Turn every line of the items below into a numbered list. Skip blank lines and leave the pictures out.

-- BEGIN Data supplied --

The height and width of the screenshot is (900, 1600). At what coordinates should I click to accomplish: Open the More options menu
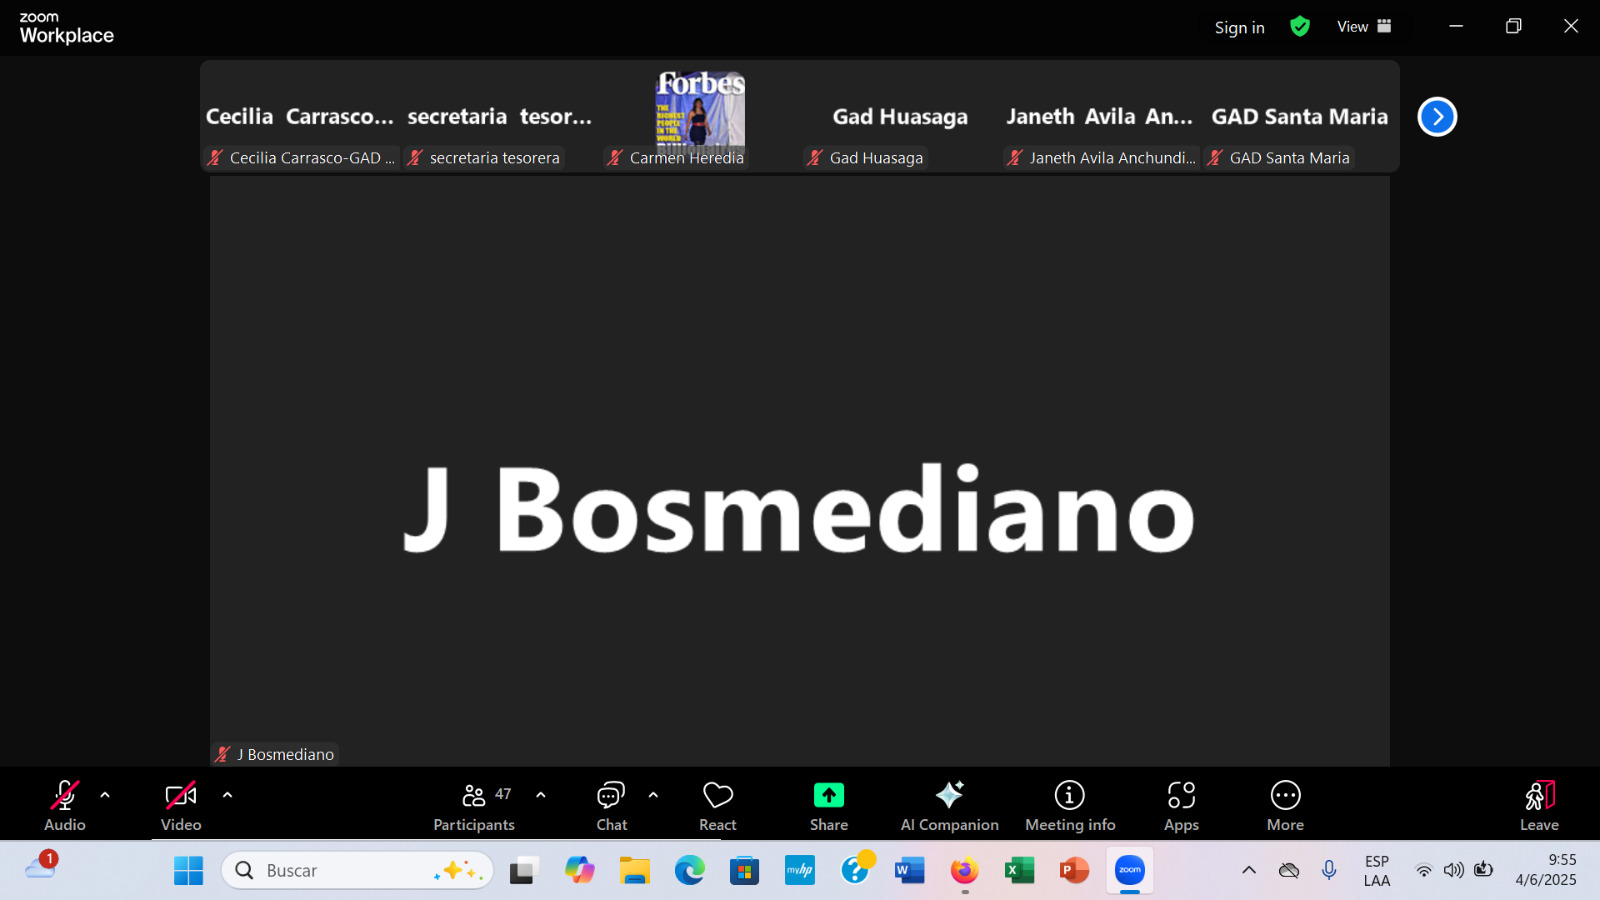(x=1285, y=805)
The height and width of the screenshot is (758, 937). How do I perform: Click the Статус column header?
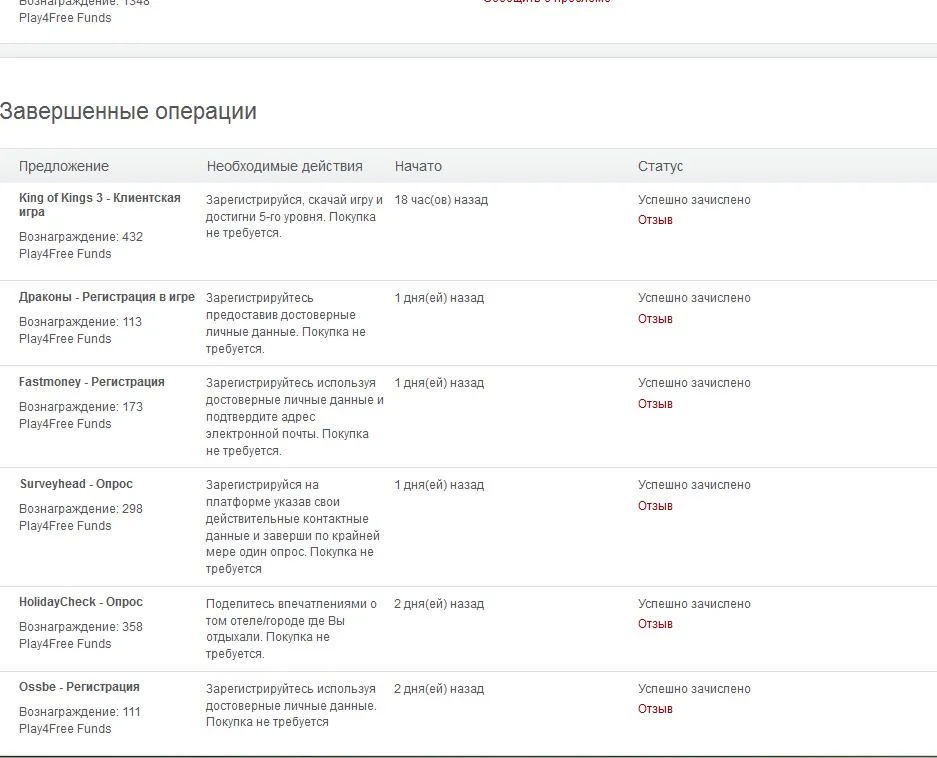(x=660, y=166)
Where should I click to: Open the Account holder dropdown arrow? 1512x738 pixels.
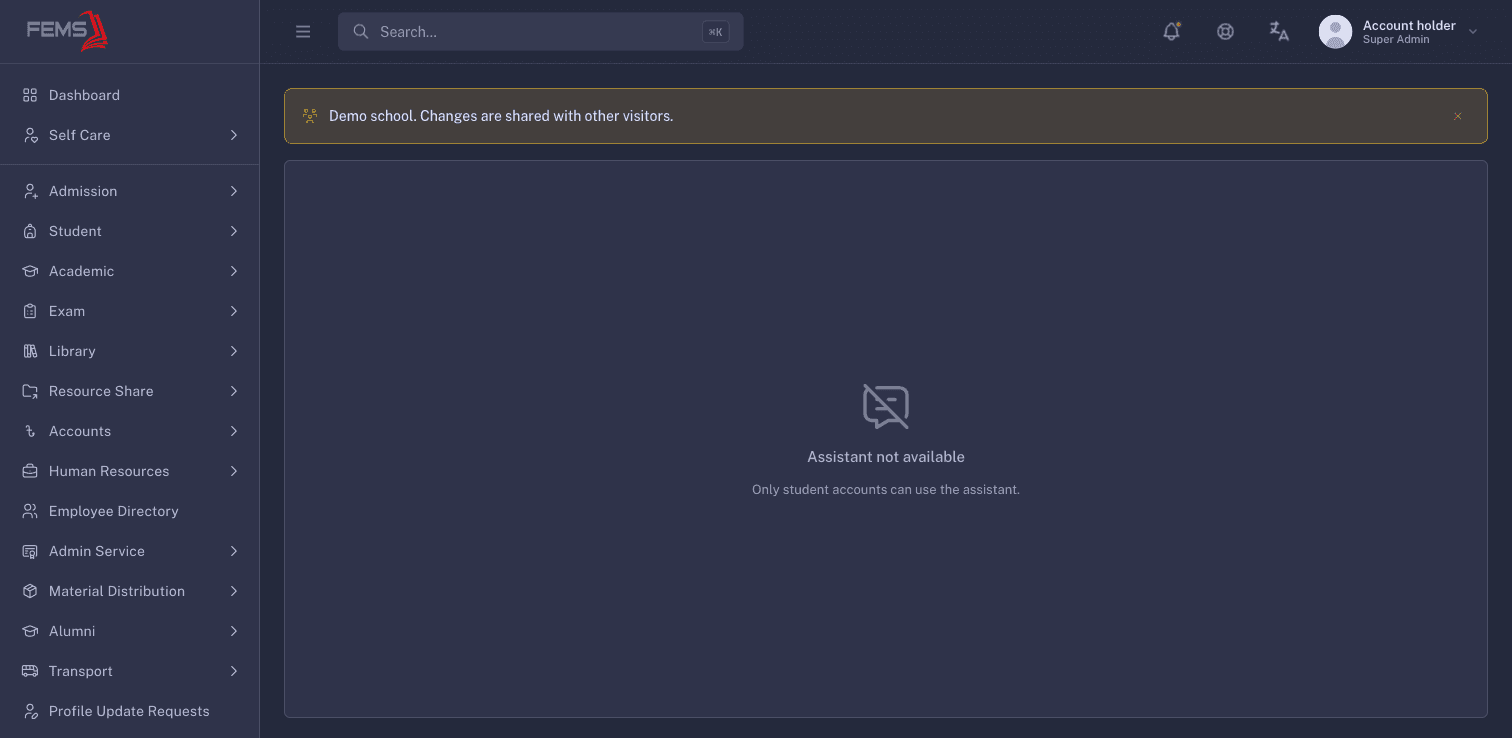click(1472, 32)
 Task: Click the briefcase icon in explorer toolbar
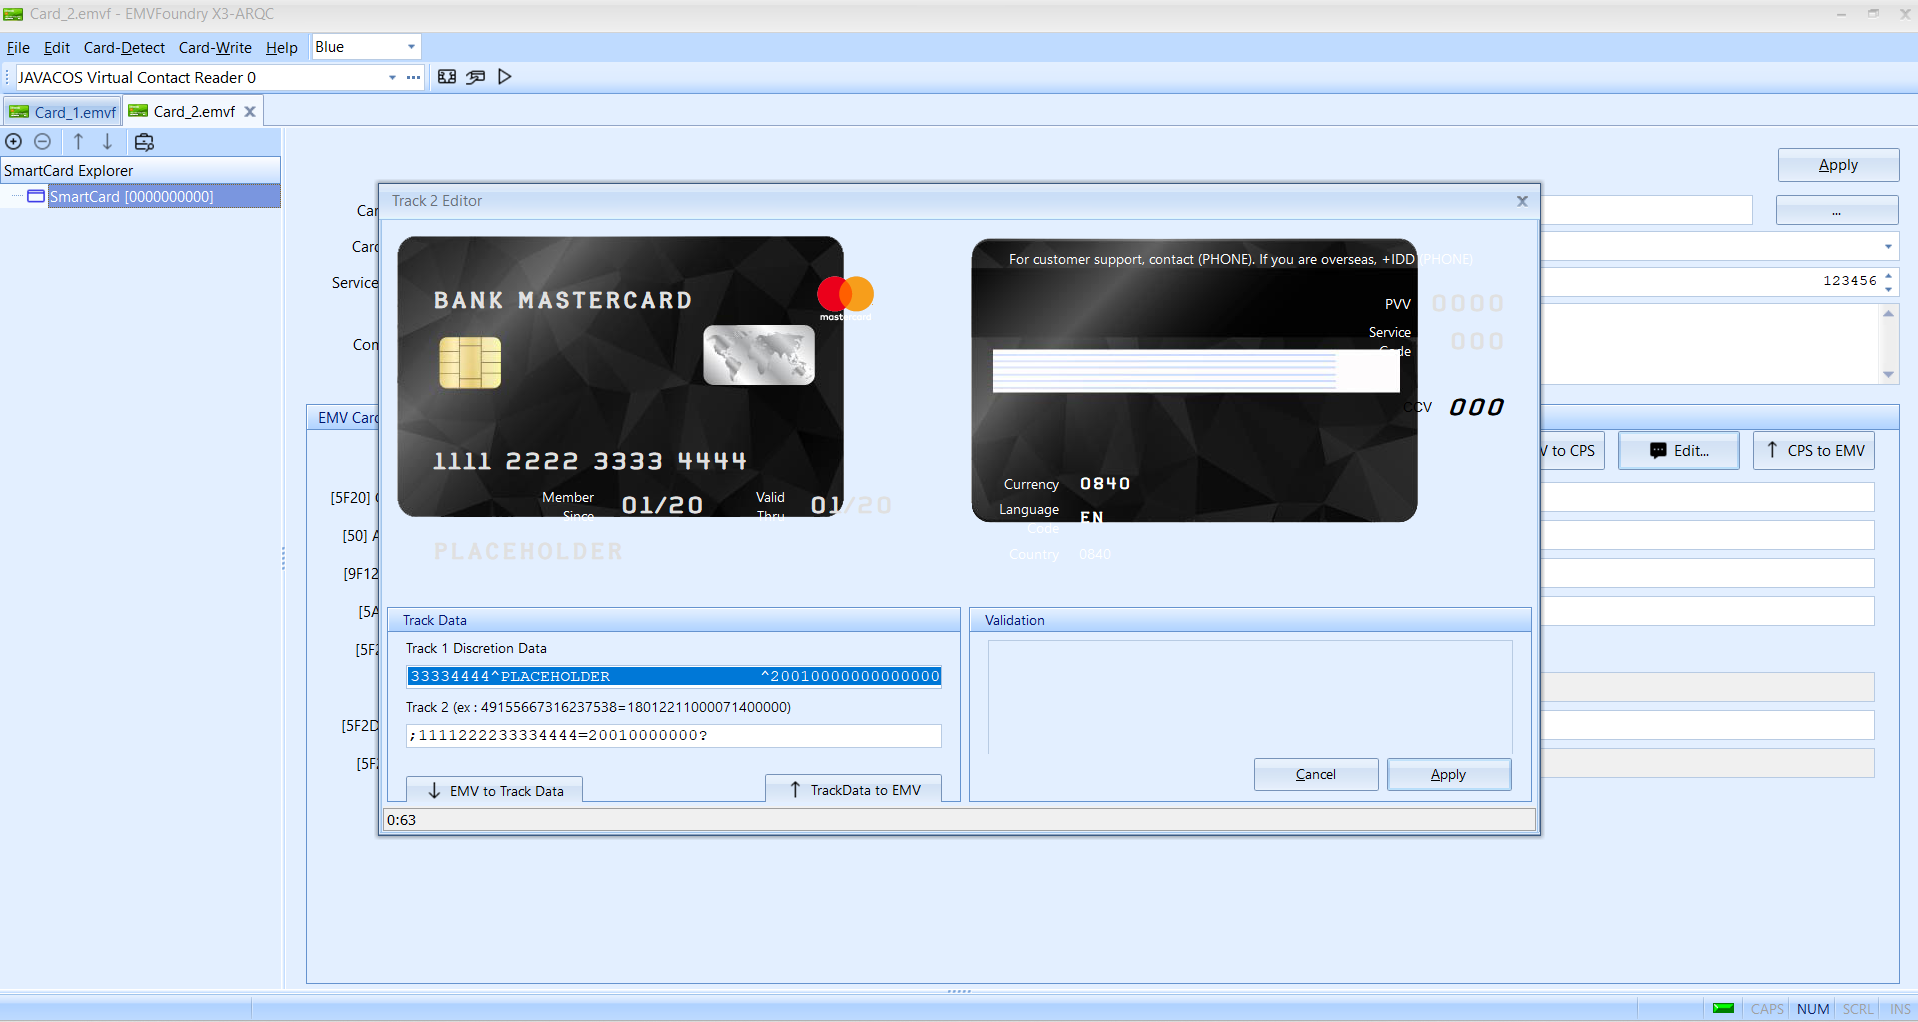point(144,142)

-- END Data supplied --

Written reply:
1. The height and width of the screenshot is (900, 1600). At what coordinates should I click to accomplish: Open the More options menu
2. (x=1285, y=805)
3. The height and width of the screenshot is (758, 937). How do I perform: Click the Статус column header?
4. (x=660, y=166)
5. Where should I click to: Open the Account holder dropdown arrow? 1512x738 pixels.
6. click(1472, 32)
7.  Task: Click the briefcase icon in explorer toolbar
8. point(144,142)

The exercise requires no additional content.